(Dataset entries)
╭──
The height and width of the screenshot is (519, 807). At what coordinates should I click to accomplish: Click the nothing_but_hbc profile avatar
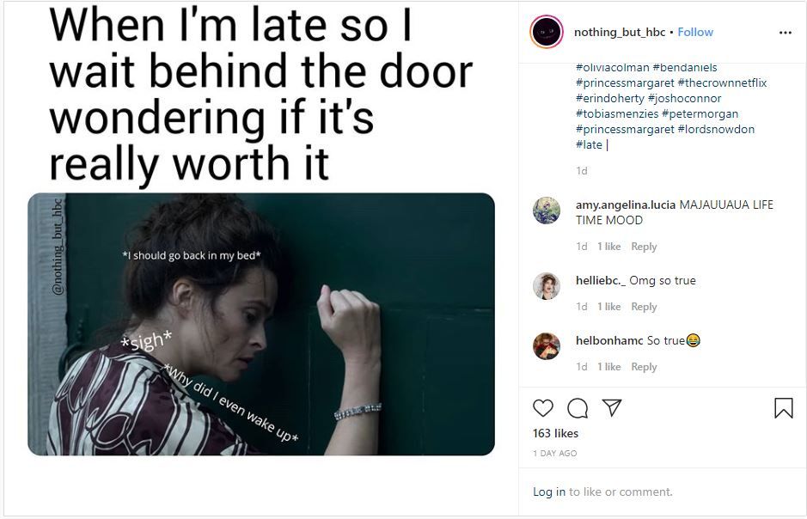tap(547, 32)
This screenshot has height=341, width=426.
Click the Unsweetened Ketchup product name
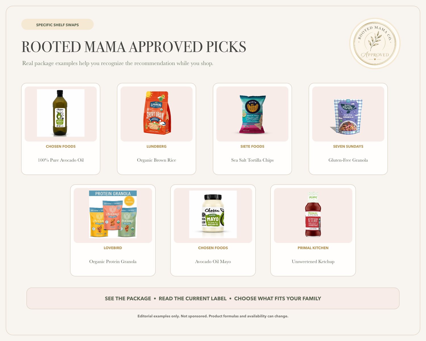point(313,262)
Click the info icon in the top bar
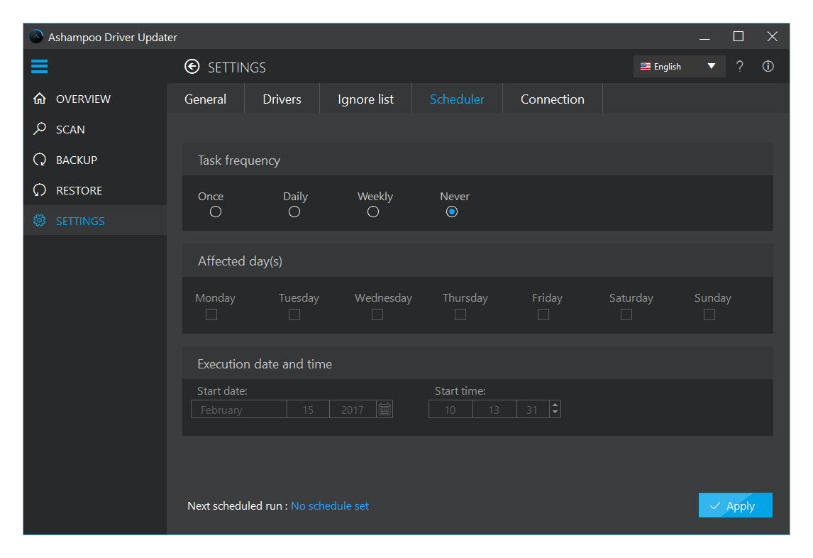Screen dimensions: 813x558 coord(768,66)
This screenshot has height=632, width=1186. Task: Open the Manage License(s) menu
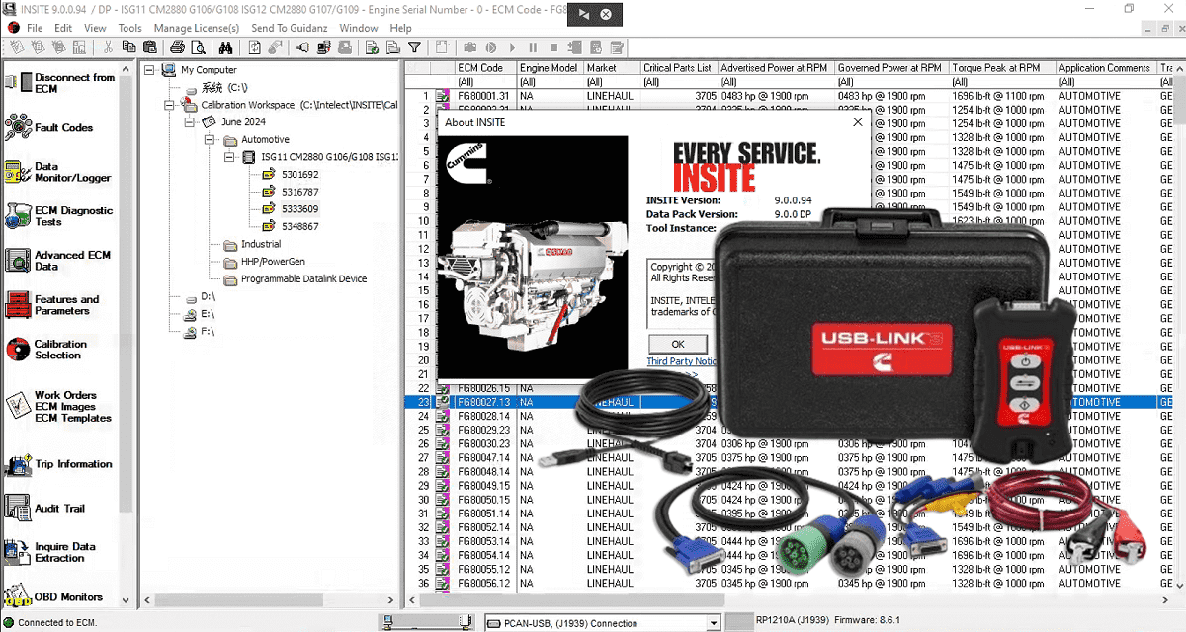tap(196, 28)
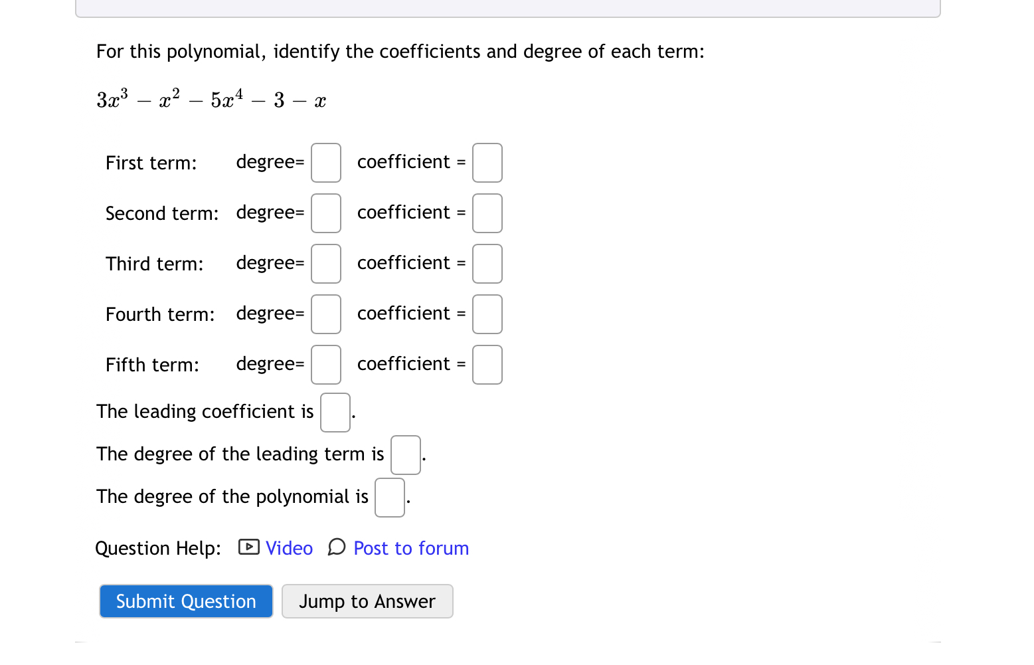Image resolution: width=1034 pixels, height=665 pixels.
Task: Click the third term degree input box
Action: tap(325, 263)
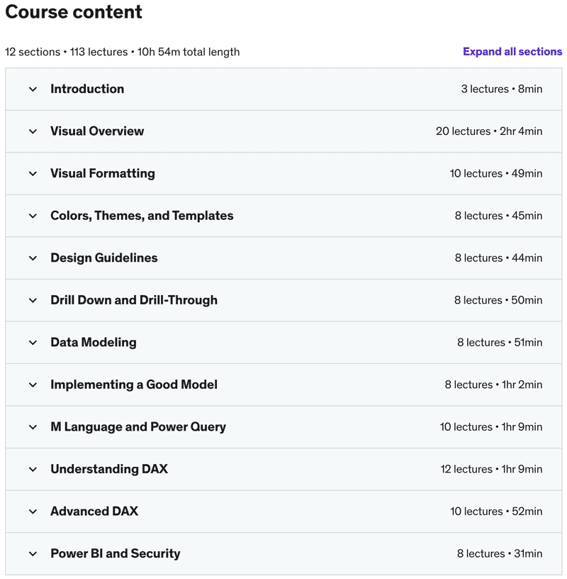Screen dimensions: 567x579
Task: Click chevron next to Drill Down and Drill-Through
Action: pyautogui.click(x=33, y=300)
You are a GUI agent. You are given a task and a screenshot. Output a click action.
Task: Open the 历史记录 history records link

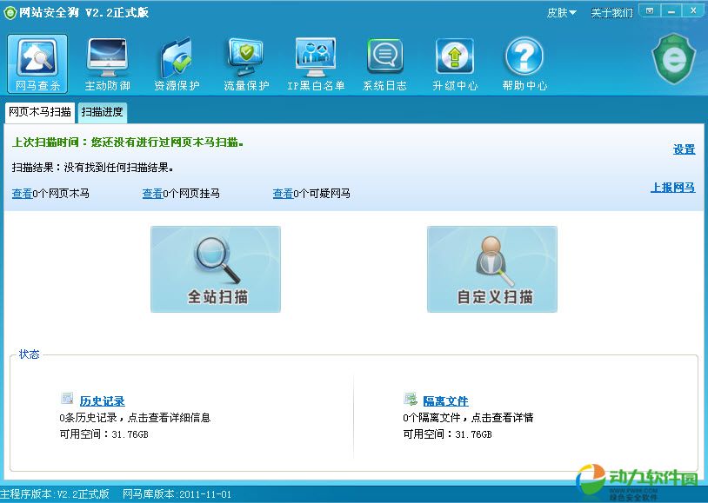102,400
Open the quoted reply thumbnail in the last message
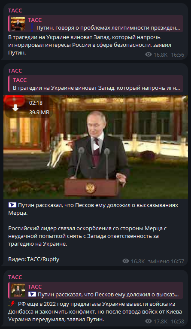The image size is (191, 329). click(18, 290)
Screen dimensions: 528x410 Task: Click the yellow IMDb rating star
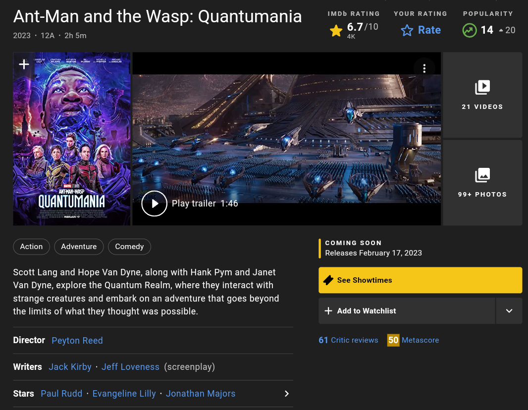point(336,31)
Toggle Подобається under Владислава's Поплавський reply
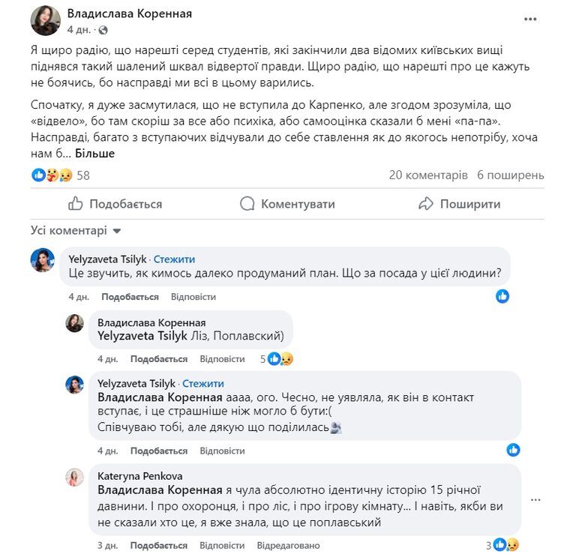585x554 pixels. tap(160, 359)
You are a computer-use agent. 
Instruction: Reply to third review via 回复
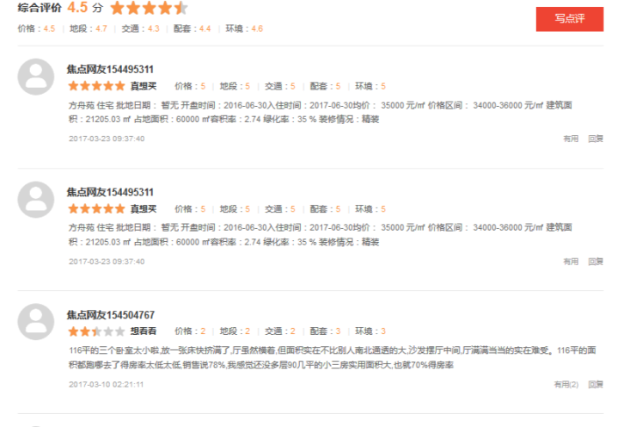[x=596, y=384]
╰──
* **EXERCISE GOAL**:
The answer must consist solely of the lines from the line containing "Screen dimensions: 528x410" to the end of the data, reproduced exactly, with every picture left out.

* **ANSWER TO THE EXERCISE**:
Screen dimensions: 528x410 Task: Click the yellow IMDb rating star
point(336,31)
Toggle Подобається under Владислава's Поплавський reply
585x554 pixels. tap(160, 359)
You are a computer-use agent. 
Instruction: Reply to third review via 回复
[x=596, y=384]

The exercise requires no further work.